Lemche pointed to supermarket refrigeration condensers as an example.

"These are often elevated above the roof so it can be difficult to force the air across the wetted pad. By comparison, it's a relatively simple process to place fogging nozzles around the perimeter of the condenser. You can also achieve a higher degree of saturation with a fogging system and do a better job of lowering the condenser air temperature."

To further simplify the process, MicroCool recently began shipping its C3 system, a single-skid module that combines a high-pressure pump, a reverse osmosis unit, and all the necessary controls.

"The C3 comes pre-engineered for each project and with a single-point wiring and piping connection," commented Lemche. "That greatly reduces field labor and eliminates installation errors."

While the tendency might be to cubbyhole evaporative fogging as a technology for hot, dry climates, the applications are far more wide reaching. With energy costs having risen dramatically over the last few years, areas like New England have become a hotbed for evaporative fogging systems, according to the company.

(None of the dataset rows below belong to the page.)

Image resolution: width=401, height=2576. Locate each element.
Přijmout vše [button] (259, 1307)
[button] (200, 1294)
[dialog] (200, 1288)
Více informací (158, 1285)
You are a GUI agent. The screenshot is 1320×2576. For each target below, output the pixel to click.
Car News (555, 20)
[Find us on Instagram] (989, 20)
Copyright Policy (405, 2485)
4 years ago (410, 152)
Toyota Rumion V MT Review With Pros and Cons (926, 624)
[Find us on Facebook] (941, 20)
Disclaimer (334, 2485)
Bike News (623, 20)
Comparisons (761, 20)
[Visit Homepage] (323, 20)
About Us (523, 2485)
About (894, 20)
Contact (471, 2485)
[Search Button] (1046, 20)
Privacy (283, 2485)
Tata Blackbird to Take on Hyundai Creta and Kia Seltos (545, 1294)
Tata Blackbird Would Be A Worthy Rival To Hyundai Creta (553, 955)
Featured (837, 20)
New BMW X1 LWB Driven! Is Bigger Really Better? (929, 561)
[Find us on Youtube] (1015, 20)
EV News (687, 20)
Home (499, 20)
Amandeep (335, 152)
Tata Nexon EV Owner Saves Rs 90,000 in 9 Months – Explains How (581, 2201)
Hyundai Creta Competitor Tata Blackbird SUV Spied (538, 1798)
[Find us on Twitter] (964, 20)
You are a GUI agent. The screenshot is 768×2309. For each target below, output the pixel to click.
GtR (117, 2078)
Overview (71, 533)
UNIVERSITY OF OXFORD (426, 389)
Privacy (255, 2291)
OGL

"Any cooling system that is short on capacity on peak days is a potential candidate," said Lemche.

"Beyond the capacity increase, customers also realize a reduction in peak demand (kW) and a large decrease in energy use (kWh). In areas like New England, where the electric utility companies offer energy conservation rebate incentives for evaporative fogging, customers can realize a payback of two years or less, which is a 50 percent annual return on investment. That's aw-fully hard to beat."